A Critical Review of the Prevention of Corruption Act 2018
Corruption is an ever-evolving and multidimensional problem. It often arises in association with poor governance, through activities like using public funds for private gain - for instance nepotism and clientelism - misuse, etc.
Corruption can often result from an absence of transparency and accountability, leading to monopoly, unfairness and feelings of injustice; it can even threaten mental health.
1. It creates more workload for the authorities
The Prevention of Corruption Act has been revised to bring it in line with international anti-corruption norms, adding offenses such as misappropriating public servant property entrusted to them and possessing assets disproportionate to known sources of income. Furthermore, this Act allows for attachment of both immovable and movable properties that may be proceeds of corruption or linked with corruption activities.
However, these new provisions aren't without flaws. First of all, they create additional burden for authorities by mandating prior approval norms before commencing investigations against public servants - something which requires significant time and effort from officials as well as potentially leading to the victimisation of respectable officers.
Additionally, many believe it criminalizes non-performance of public duties - something many see as fundamentally unjustified. This may make fulfilling duties timely more challenging for public servants and reduce quality services provided to citizens.
It seems to enlarge the definition of bribery to include undue advantage, gratification and legal remuneration - creating a risk that any person associated with commercial organizations could be penalised - this includes employees, vendors and suppliers alike.
2. It is not specific for commercial corporations
The Amendment Act adds a specific provision to punish offenses committed by businesses and those associated with them, specifically commercial organisations and their associated individuals if they provide any undue advantage to public servants. "Commercial organisations" is broadly defined and could encompass an array of employees or vendors.
Additionally, this act permits authorities to seize any property suspected of involvement in corruption cases, both movable and immovable assets believed to be the proceeds or related to corrupt activities. This can be accomplished by the Central Government or state Anti-Corruption Bureaus.
Finally, the new amendments include two forms of criminal misconduct not covered under the earlier Act: accepting bribes and misuse of public office. Furthermore, accepting them if forced is now illegal; however acts committed due to coercion will only be counted against someone if reported within seven days to law enforcement or an investigative agency.
But these changes alone won't do enough to combat corruption; to effectively counter it requires creating an atmosphere of integrity and transparency as part of legal measures. This can be accomplished through awareness campaigns, increasing access to information rights and creating transparency mechanisms.
3. It is not effective in preventing corruption
Corruption is an insidious social ill that corrodes incentives for those trusted with public office, undermines public trust in government institutions and thwarts economic development. Corruption often has detrimental impacts on vulnerable groups living in poverty; to combat it effectively requires taking steps such as strengthening legal provisions, creating an Ombudsman or Lokayukta and guaranteeing citizens timely services. To combat corruption effectively through measures such as these should be put into effect to combat it effectively.
The Prevention of Corruption Act (PCA) in India serves as a key anti-corruption statute. To be enforced, police officers require approval from responsible authorities before initiating investigations into actions of public servants; it also protects former public servants who committed certain offenses during their term, such as misappropriating property entrusted to them and possessing excessive assets.
Additionally, the PCA was amended to make bribe-taking an offense punishable with imprisonment up to seven years; however, this amendment exempts those forced into giving bribes as long as they report it within seven days of it occurring.
Additionally, the act includes a provision that penalises commercial organizations that offer bribes through intermediaries or third parties to public officials - an offense punishable with imprisonment of three to seven years and fines. While these developments are laudable, they do not go far enough in strengthening and improving an anti-corruption regime's effectiveness.

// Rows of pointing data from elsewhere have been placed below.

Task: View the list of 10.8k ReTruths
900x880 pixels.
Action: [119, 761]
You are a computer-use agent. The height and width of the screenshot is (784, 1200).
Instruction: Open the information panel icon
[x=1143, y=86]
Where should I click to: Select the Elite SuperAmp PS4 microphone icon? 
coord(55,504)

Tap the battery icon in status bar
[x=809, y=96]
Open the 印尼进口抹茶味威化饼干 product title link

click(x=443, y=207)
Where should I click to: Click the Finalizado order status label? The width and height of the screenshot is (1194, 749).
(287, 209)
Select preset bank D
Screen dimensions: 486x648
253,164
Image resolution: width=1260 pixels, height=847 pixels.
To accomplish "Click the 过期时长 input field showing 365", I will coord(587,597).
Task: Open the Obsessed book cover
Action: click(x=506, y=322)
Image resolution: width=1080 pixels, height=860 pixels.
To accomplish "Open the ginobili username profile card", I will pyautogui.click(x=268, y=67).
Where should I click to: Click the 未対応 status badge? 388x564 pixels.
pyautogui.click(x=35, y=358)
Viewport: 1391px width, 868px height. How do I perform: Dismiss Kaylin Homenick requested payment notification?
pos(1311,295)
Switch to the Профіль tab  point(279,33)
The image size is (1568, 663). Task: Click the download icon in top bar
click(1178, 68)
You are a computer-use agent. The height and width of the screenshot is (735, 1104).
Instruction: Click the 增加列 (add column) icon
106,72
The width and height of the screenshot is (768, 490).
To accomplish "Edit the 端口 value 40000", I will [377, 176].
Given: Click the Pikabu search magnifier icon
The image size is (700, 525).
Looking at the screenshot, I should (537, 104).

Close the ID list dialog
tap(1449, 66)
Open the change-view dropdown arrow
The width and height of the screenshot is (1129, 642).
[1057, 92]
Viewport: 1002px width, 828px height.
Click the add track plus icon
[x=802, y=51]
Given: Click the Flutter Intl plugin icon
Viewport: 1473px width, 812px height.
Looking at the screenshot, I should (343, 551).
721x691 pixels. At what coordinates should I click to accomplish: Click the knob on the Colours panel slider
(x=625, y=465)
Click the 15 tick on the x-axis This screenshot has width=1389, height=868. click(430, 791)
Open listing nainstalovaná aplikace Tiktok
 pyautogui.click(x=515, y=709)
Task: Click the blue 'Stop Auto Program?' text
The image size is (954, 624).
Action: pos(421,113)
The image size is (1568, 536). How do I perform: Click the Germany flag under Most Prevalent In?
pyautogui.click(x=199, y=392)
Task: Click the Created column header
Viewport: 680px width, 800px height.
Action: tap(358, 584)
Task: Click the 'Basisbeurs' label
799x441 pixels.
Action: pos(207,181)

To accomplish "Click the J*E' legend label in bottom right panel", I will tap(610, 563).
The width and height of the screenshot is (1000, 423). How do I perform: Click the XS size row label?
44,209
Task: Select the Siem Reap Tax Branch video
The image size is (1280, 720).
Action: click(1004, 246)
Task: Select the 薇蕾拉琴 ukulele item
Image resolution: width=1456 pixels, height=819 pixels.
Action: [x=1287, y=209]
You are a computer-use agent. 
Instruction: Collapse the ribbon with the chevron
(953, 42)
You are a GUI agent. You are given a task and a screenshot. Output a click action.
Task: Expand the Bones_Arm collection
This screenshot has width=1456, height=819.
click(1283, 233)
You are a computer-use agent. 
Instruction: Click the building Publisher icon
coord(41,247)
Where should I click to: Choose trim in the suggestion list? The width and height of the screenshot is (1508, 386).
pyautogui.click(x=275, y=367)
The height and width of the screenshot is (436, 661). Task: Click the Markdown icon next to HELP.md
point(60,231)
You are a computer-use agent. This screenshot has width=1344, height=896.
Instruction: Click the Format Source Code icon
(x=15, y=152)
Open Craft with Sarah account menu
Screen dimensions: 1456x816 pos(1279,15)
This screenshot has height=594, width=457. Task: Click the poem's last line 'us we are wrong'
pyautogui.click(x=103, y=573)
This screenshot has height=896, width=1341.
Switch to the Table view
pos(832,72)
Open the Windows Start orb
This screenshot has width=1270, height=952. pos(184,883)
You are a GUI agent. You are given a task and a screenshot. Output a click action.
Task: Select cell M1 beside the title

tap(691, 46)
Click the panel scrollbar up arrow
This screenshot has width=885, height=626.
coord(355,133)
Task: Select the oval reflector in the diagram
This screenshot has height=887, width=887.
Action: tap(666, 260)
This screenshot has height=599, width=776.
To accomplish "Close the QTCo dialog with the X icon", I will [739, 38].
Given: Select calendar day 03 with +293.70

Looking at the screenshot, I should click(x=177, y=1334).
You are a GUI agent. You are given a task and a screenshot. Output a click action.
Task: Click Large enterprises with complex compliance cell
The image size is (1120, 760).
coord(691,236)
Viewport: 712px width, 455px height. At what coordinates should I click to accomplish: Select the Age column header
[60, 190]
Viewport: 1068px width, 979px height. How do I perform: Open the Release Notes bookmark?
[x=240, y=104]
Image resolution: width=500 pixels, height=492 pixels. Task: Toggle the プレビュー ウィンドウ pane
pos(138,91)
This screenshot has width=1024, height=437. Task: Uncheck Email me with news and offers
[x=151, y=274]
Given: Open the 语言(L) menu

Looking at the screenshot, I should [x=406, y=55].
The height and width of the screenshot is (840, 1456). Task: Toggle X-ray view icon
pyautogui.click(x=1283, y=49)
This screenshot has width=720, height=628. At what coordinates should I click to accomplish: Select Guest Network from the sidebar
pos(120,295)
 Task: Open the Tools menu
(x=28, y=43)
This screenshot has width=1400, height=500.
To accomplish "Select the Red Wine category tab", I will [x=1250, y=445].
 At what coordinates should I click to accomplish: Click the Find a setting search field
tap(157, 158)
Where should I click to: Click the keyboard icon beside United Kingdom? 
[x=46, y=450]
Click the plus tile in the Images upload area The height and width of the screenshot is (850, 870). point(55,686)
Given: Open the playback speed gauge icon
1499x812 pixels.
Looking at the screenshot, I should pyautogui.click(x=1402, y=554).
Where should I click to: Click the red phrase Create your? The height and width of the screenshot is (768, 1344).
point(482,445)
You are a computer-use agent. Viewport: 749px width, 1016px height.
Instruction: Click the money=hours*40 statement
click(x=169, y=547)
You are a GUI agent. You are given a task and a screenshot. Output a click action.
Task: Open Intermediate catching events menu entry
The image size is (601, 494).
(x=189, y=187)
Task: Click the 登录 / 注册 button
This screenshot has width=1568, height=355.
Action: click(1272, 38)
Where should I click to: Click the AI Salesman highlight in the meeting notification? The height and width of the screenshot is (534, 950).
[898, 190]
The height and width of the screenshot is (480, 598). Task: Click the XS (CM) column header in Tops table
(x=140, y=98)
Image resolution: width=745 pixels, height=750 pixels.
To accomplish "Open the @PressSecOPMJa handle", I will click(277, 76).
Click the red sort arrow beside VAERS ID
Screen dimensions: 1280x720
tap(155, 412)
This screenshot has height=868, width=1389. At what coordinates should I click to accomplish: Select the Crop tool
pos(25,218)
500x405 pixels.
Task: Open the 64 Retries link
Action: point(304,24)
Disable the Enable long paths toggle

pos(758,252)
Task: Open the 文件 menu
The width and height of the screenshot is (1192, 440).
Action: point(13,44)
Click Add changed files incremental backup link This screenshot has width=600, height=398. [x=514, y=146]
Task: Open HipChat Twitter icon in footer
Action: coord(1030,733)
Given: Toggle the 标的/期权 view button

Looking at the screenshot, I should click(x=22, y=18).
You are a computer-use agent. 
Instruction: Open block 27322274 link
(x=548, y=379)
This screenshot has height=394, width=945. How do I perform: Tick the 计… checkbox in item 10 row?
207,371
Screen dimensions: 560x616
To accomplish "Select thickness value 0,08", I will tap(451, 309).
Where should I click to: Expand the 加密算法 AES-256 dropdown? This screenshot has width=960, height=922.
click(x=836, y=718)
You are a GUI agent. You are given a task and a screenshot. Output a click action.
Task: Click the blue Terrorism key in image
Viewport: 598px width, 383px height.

4. It creates more division in the society
The Prevention of Corruption Act defines corruption as any act or omission by which someone who is obliged by moral, legal, or constitutional mandate to perform public duties does not fulfill them. Violators will be punished, with habitual offenders facing imprisonment that could span seven years and fines.
The amendment to the Act narrows down criminal misconduct to two forms - which is welcomed. These are misappropriation or conversion for personal use of property entrusted or controlled by public servants; and amassing unexplained wealth.
One positive change is the addition of liability for commercial organisations when engaging in practices such as taking bribes or giving improper benefits to public officials, helping eliminate corrupt practices within corporate environments.
However, the act does make prosecuting government employees for corruption more challenging. According to its terms, certain criteria must be fulfilled in order to proceed with prosecution, including sanction from an authority with authority to dismiss an employee and special judges who may become overworked due to so many corruption cases they must oversee.